Un confronto che è un passo avanti verso una maggior civiltà

È umano avere paura di quello che non si conosce

Sinceramente pensavo che qualcuno venisse qui a curare le proprie ferite, temevo di ricevere degli insulti o qualcosa del genere

 

di Jovica Labus, luglio 2008

 

La giornata di studi “Sto imparando a non odiare”, un incontro tra le vittime e i detenuti, è stata organizzata dalla redazione di Ristretti Orizzonti di cui anch’io faccio parte da pochi mesi. Sin dall’inizio, scoprendo che si stava preparando un convegno così diverso, mi sono chiesto tante volte: “Bisogna proprio essere presenti o no?”. Devo ammettere che sono stato un po’ scettico, perché non sapevo esattamente che cosa ci aspettava. Temevo di trovarmi in una situazione non piacevole. Insomma io sono sempre stato pronto ad ascoltare però non ad essere insultato, e avevo paura che potesse succedere questo.

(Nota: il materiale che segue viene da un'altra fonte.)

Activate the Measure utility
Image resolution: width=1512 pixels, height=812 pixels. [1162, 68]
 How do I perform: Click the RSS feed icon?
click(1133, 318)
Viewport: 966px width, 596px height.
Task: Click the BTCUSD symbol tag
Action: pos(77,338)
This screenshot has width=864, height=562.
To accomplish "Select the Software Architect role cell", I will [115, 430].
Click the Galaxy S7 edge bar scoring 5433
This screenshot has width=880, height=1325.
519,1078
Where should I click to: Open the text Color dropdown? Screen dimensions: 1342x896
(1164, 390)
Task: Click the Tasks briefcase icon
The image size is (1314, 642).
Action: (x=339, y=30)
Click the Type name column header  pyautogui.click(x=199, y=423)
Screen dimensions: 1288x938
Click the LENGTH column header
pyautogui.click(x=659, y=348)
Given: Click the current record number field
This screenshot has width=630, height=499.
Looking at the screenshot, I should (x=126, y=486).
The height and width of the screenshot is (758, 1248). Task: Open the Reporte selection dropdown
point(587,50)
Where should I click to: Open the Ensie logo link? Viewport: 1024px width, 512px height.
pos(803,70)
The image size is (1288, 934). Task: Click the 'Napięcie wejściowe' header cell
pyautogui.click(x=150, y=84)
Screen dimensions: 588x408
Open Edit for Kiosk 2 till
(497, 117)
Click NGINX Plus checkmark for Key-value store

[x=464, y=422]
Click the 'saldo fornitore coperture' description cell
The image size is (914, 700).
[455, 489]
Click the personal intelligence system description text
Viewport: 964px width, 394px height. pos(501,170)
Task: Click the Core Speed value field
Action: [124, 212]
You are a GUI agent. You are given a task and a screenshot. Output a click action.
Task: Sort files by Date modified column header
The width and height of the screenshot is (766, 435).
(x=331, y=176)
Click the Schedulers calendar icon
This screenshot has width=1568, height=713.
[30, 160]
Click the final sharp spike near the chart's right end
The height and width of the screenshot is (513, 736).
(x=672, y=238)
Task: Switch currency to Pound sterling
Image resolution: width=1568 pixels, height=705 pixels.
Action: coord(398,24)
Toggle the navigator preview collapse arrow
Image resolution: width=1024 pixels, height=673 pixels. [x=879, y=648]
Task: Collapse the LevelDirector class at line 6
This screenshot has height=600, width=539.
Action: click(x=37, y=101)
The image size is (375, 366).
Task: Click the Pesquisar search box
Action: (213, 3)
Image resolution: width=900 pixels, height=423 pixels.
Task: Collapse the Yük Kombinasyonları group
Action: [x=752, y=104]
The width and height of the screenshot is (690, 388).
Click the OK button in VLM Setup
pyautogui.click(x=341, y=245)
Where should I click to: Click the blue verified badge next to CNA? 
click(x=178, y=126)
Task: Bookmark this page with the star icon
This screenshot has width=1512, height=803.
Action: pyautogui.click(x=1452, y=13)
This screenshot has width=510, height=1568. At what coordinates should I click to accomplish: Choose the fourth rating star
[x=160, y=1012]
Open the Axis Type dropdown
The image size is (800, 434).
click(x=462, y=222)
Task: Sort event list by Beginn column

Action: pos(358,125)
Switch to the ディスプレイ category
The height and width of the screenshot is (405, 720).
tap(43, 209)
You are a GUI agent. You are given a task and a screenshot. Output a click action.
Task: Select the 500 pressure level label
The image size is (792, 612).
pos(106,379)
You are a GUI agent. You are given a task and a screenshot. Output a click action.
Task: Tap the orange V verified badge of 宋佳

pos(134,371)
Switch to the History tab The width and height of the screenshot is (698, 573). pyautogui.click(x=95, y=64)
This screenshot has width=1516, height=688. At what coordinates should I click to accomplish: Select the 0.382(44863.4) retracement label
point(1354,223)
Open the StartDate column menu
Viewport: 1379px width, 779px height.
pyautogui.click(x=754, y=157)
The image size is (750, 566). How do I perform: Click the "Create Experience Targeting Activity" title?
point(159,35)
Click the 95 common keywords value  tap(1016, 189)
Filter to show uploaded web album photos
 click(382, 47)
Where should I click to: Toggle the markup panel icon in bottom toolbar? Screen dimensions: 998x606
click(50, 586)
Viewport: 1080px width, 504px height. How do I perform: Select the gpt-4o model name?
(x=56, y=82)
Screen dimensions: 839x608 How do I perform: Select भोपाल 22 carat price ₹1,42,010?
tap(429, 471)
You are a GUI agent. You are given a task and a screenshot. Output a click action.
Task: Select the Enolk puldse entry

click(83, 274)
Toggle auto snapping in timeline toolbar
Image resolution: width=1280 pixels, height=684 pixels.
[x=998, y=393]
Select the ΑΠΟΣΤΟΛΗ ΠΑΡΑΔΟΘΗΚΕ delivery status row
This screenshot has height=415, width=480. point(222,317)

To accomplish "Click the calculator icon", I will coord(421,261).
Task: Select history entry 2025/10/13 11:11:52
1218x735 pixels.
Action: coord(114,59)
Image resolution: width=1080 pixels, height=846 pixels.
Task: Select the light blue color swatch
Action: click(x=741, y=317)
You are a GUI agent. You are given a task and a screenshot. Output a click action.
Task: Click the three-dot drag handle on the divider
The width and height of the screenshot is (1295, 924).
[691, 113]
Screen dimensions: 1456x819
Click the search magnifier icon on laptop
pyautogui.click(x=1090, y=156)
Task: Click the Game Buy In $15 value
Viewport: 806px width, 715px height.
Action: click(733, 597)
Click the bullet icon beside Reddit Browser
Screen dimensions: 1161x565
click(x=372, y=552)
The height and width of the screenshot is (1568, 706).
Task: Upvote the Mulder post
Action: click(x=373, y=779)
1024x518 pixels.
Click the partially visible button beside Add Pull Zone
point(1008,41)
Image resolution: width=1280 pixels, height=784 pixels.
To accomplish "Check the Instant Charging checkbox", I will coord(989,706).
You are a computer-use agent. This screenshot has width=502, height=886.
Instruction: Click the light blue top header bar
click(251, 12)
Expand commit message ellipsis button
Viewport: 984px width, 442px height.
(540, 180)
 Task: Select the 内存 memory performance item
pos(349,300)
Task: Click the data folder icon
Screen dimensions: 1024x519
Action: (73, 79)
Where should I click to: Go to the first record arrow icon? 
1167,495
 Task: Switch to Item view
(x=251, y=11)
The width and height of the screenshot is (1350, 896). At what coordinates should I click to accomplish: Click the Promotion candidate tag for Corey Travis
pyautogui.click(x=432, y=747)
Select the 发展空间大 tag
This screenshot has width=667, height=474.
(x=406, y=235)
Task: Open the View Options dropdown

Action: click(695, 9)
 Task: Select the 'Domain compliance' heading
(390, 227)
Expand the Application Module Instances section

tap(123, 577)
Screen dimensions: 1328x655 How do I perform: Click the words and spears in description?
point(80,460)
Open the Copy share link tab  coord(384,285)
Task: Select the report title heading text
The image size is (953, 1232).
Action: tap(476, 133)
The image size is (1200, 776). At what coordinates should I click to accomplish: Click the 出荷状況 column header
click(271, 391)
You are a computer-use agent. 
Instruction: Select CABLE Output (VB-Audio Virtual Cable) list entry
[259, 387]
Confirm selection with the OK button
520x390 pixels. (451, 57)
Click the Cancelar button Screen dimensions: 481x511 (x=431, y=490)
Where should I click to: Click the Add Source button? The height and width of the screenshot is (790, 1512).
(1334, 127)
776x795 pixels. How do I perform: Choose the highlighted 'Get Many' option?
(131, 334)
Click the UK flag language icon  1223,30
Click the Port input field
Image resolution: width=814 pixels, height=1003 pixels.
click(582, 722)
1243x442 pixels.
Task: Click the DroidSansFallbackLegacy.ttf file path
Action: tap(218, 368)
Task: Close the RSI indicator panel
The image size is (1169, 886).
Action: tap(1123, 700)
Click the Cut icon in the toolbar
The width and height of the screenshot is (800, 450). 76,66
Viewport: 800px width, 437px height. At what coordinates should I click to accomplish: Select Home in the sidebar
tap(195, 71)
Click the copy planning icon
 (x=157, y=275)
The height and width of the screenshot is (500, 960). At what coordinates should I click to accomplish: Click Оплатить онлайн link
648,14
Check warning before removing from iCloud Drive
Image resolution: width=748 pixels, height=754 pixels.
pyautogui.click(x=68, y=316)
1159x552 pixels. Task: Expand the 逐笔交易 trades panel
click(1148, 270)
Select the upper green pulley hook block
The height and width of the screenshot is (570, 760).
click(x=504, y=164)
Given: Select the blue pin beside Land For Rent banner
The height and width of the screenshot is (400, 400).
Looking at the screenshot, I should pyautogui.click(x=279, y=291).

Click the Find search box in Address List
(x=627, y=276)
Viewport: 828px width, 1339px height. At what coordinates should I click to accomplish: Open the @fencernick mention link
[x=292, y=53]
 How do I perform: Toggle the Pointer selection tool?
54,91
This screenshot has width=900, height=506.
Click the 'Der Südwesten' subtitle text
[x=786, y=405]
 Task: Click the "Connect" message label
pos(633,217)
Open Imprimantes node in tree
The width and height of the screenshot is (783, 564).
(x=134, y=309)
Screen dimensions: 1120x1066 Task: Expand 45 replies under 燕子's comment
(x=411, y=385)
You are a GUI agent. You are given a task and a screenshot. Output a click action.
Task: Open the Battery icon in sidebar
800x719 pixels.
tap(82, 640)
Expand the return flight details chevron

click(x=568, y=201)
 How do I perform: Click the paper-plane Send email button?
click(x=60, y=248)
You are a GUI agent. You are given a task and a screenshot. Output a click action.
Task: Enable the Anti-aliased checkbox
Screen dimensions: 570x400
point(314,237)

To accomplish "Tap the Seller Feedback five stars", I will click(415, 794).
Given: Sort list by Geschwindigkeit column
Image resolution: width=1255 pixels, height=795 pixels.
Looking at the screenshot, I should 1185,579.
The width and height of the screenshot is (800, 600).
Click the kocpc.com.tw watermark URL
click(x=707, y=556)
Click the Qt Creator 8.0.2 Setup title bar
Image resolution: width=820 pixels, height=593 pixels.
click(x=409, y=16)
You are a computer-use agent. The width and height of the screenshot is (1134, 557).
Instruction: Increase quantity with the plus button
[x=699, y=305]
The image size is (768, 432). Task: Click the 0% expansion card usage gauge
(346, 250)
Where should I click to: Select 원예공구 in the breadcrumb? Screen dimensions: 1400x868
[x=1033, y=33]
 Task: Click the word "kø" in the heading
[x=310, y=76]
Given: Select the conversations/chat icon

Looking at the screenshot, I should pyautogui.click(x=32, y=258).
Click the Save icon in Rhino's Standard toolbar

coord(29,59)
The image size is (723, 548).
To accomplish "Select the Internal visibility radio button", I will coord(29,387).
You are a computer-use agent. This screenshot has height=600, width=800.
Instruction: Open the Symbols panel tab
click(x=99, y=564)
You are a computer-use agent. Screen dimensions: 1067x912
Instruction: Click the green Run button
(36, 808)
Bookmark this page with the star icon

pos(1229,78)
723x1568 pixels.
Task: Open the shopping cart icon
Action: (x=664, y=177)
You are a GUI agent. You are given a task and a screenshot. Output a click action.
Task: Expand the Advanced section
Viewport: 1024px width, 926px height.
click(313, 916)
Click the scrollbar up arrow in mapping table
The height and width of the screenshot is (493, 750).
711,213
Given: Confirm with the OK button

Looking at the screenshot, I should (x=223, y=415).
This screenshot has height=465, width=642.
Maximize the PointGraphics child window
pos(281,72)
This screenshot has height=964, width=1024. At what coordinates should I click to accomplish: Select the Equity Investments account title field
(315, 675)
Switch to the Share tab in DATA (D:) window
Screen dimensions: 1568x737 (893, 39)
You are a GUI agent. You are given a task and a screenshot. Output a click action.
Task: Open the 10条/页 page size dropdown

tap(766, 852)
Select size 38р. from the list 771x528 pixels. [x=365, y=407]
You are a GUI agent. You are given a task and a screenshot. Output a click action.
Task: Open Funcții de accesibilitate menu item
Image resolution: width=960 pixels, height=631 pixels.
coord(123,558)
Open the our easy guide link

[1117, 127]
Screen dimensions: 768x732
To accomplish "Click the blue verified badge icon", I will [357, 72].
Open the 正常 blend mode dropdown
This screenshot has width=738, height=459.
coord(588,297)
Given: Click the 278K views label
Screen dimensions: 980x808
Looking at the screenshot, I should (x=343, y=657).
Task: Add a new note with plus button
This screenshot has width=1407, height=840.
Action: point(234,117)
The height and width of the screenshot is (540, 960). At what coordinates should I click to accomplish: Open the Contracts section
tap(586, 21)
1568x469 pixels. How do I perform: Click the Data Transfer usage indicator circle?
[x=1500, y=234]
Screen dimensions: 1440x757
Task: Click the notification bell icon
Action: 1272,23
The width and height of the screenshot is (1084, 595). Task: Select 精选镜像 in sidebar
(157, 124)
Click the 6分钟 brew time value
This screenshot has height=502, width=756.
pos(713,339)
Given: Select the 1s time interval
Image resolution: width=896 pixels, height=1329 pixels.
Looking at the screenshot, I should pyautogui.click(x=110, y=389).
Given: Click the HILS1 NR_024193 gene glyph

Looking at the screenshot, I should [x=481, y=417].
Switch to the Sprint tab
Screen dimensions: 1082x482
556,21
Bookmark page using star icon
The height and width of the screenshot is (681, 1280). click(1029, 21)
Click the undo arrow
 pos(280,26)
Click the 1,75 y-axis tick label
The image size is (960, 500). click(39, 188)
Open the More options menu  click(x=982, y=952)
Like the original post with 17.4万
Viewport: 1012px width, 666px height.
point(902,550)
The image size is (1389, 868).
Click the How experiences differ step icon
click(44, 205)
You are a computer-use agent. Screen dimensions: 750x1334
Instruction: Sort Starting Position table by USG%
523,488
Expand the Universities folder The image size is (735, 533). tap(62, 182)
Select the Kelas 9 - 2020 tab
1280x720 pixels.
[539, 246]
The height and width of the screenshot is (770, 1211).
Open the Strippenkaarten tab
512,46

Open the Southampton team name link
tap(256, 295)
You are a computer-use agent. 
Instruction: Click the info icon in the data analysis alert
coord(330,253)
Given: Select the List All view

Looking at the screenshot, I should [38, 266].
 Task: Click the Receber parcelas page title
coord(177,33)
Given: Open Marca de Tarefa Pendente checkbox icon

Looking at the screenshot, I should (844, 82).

Sinceramente pensavo che qualcuno venisse qui a curare le proprie ferite, non ero disposto a ricevere gli insulti o qualcosa del genere. Nonostante io personalmente non mi trovi qui per un reato di sangue, incontrare le vittime dei reati di altri mi preoccupava ugualmente, perché non volevo vedere il loro odio.

Ho pensato molto prima di decidere se partecipare al convegno e oggi sono sicuro che non ho sbagliato. Penso che sia stata una esperienza molto interessante che, senza dubbio, mi ha arricchito, aprendomi dei nuovi orizzonti, inimmaginabili per me fino a poco tempo fa. Rispetto ai miei dubbi e alle mie paure di prima mi sono accorto di non aver tenuto conto di quanto è stato difficile (per una persona che ha subito le conseguenze di un reato) venire in questo ambiente e parlare davanti a centinaia di persone, tra cui anche 100 detenuti. Serviva un colossale coraggio per poter spiegare il tipo di sofferenza, per la perdita violenta di un proprio caro, che si vive ogni giorno. Loro sono diventate vittime senza volere, provocare o cercare problemi del genere. Il minimo che abbiamo potuto fare noi è ascoltare e rispettare, in silenzio, il loro dolore.

Sono stato anche molto sorpreso delle opinioni di alcune persone, tra le vittime, che, nonostante esista un enorme “muro” tra di noi che ci divide, hanno fatto delle dichiarazioni a nostro favore per la questione dei benefici e la loro importanza per la società. Con quel gesto, hanno dimostrato ancora una volta che la loro umanità e grandezza esiste e noi dobbiamo apprezzare non solo la loro disponibilità a venire qui e dedicare, a noi, il tempo necessario, ma anche la loro volontà di partecipare a una manifestazione che è stata simbolo di un reciproco desiderio di abbattere le barriere che esistono tra di noi.

Questo evento così a lungo aspettato è servito, credo, a entrambe le parti, perché abbiamo potuto conoscerci direttamente. Esperienze di questo tipo sono degne di essere continuate e sviluppate ancora di più, e non dimenticate o messe da parte, poiché il nostro è stato un grande passo avanti verso la civiltà, e spero che attività come questa non si fermeranno qui. La mediazione penale credo sia qualcosa che serve sempre alla società per il futuro di una giustizia che concilia invece di punire.

Temevo questo incontro, ma ora penso che sia umano avere paura di quello che non si conosce. Spesso i pregiudizi limitano la chiarezza nei giudizi e ci portano a conclusioni sbagliate, mentre solo confrontandoci è possibile sconfiggere i nostri timori e vincere le battaglie con noi stessi. E io credo di averne vinta una.